## Do this
Repeat verbatim the lines from the one holding "Screen dimensions: 548x392" through the last line, both included, leaving out the pictures.

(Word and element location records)

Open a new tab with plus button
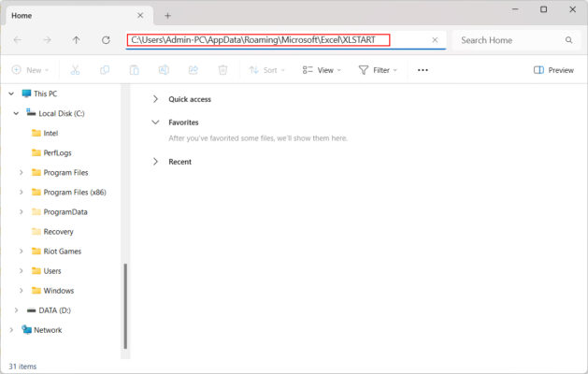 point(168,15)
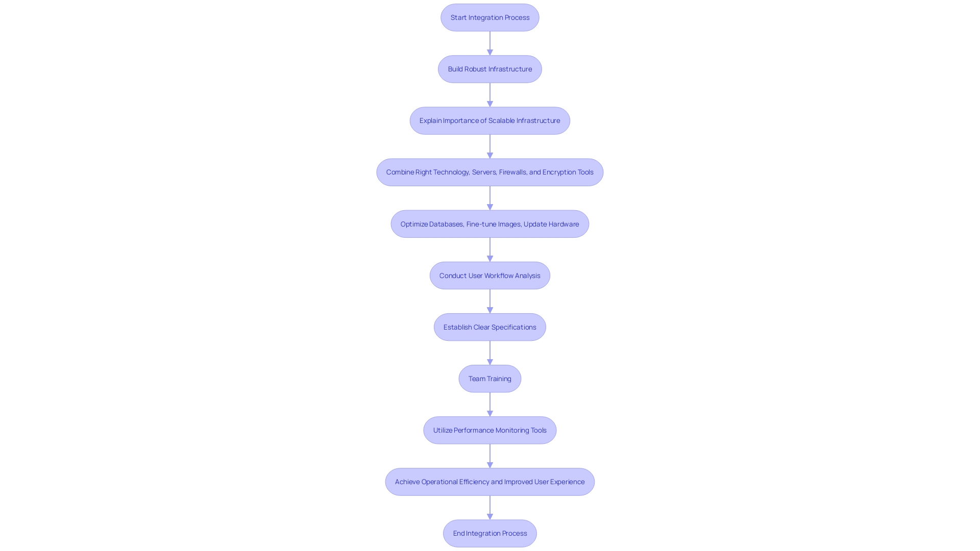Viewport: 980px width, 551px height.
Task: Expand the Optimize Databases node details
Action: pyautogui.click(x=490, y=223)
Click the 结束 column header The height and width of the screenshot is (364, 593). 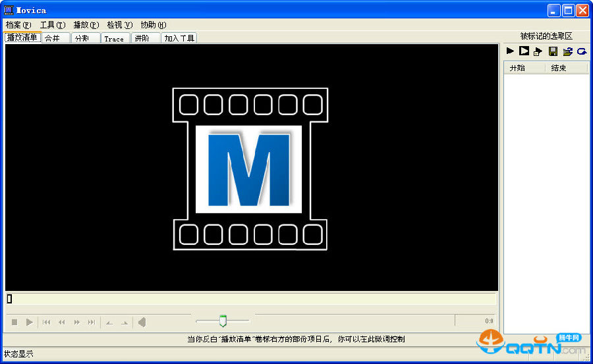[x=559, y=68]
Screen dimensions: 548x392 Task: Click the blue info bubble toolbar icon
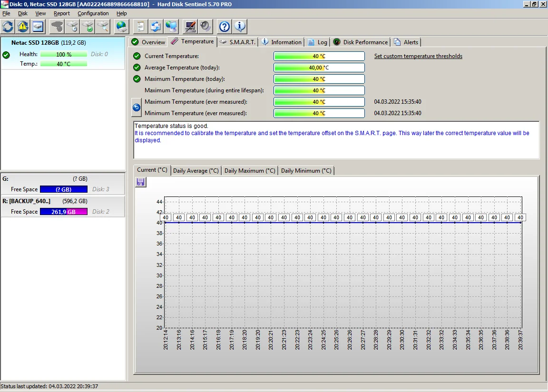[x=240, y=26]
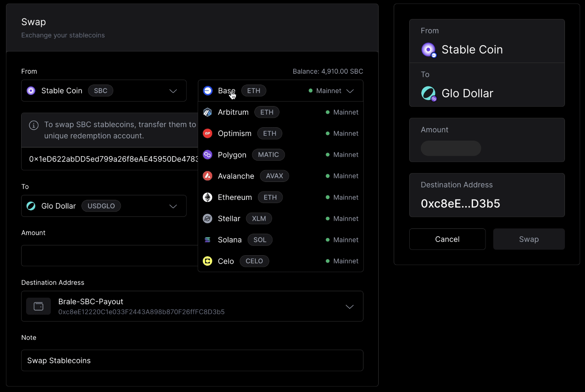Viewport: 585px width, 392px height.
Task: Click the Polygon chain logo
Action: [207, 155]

## Finished exercise
Screen dimensions: 548x392 Task: Click the blue info bubble toolbar icon
[x=240, y=26]
Viewport: 585px width, 392px height.
Task: Click the Polygon chain logo
Action: [207, 155]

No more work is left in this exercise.